La tecnologia non viene vista soltanto come strumento diretto a far evolvere i sistemi di interazione, ma anche come mezzo per migliorare la comunicazione interna [50] e i cosiddetti sistemi di business intelligence [51].

[50] Cfr. Bosca M.A., Incletolli M. (2003), “La comunicazione interna in banca” in MK n. 6

[51] Sistema in grado di tradurre i dati in informazioni e di ottimizzare i meccanismi di assunzione delle decisioni Si fa riferimento a sistemi di data warehouse, data mining, data mart ed altre applicazioni verticali.

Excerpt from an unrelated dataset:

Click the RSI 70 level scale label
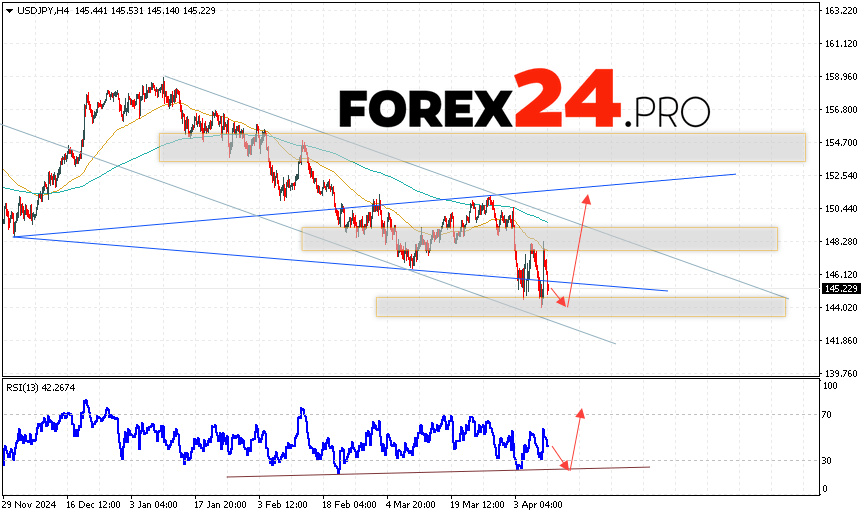pyautogui.click(x=829, y=413)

Cfr. De Marco M., Decastri M., Rajola F. (2001) “Processi decisionali e flessibilità: il customer relationship in banca”, in Costa G. ( a cura di) ” Flessibilità e performance: l’organizzazione aziendale tra old e new economy”, ISEDI

Con riferimento alla comunicazione interna, si può dire che, per le banche, oggi costituisce una delle dimensioni più importanti per identificare i tratti distintivi e la cultura organizzativa di ciascuna impresa.

I mutamenti intervenuti nel mercato hanno fatto sì che si superasse la rigida separazione esistente inizialmente tra le varie tipologie di comunicazione (interna, esterna e di prodotto), con conseguente adozione di un modello di comunicazione integrata che si fonda sulla naturale continuità tra la banca e l’ambiente esterno, tra dipendenti e clienti, e riconduce obiettivi, contenuti e strumenti di comunicazione a specifici valori aziendali.

Un’indagine ABI effettuata nel 2003 su un campione rappresentativo di banche (47 capogruppo e 31 indipendenti), ha dimostrato che nelle banche in cui è presente una struttura dedicata di comunicazione interna, si raggiungono, in misura maggiore rispetto a quelle che non l’hanno, i seguenti obiettivi: fornitura di consulenza alle altre unità organizzative sui temi della comunicazione; supporto alle innovazioni organizzative e gestionali; rafforzamento dell’identità aziendale.

Un approfondimento dei risultati relativi agli obiettivi della comunicazione interna ha consentito di identificare tre grandi aree omogenee [52]:

[52] Cfr. Invernizzi E. (1996), “La comunicazione organizzativa nel governo dell’impresa”, Giuffrè (2000), “La comunicazione organizzativa: teorie, modelli e metodi”, Giuffrè

Comunicazione strategica: Fa riferimento alla comunicazione e alle modalità di condivisione della strategia, della missione, dei valori e della cultura della banca, le iniziative necessarie per motivare e coinvolgere le persone e favorire così il rapporto con la clientela. E’ possibile passare dalla strategia all’azione soltanto quando la prima viene comunicata e trasferita, con modalità e strumenti accessibili e comprensibili da tutti

Comunicazione operativa: Supporta i processi produttivi e gestionali di base, trasmettendo tutte le informazioni necessarie al loro svolgimento.

Questa tipologia di comunicazione riguarda prevalentemente il flusso di dati relativi al processo di lavoro, per favorire la diffusione del know-how aziendale, nonché la promozione della formazione e dell’aggiornamento professionale.

Comunicazione informativa: Attraverso la quale si raggiunge anche un obiettivo di carattere motivazionale, in quanto fornisce alle persone ciò che è necessario per collocare la propria attività in un contesto più ampio di significati e consente ad ogni operatore di trovare all’interno dell’intero progetto organizzativo un percorso e un progetto individuale.

I progressi compiuti dall’ Information e communication Technology su entrambi i fronti (relazioni con i clienti da un lato, comunicazione interna e business intelligence dall’altro), consentono di realizzare concretamente i principi e le tecniche di marketing relazionale, in quanto dotano le banche degli strumenti necessari per approfondire la conoscenza della propria clientela e per generare customer satisfaction attraverso la predisposizione di un’offerta personalizzata in termini di contenuto, pricing, comunicazione e distribuzione.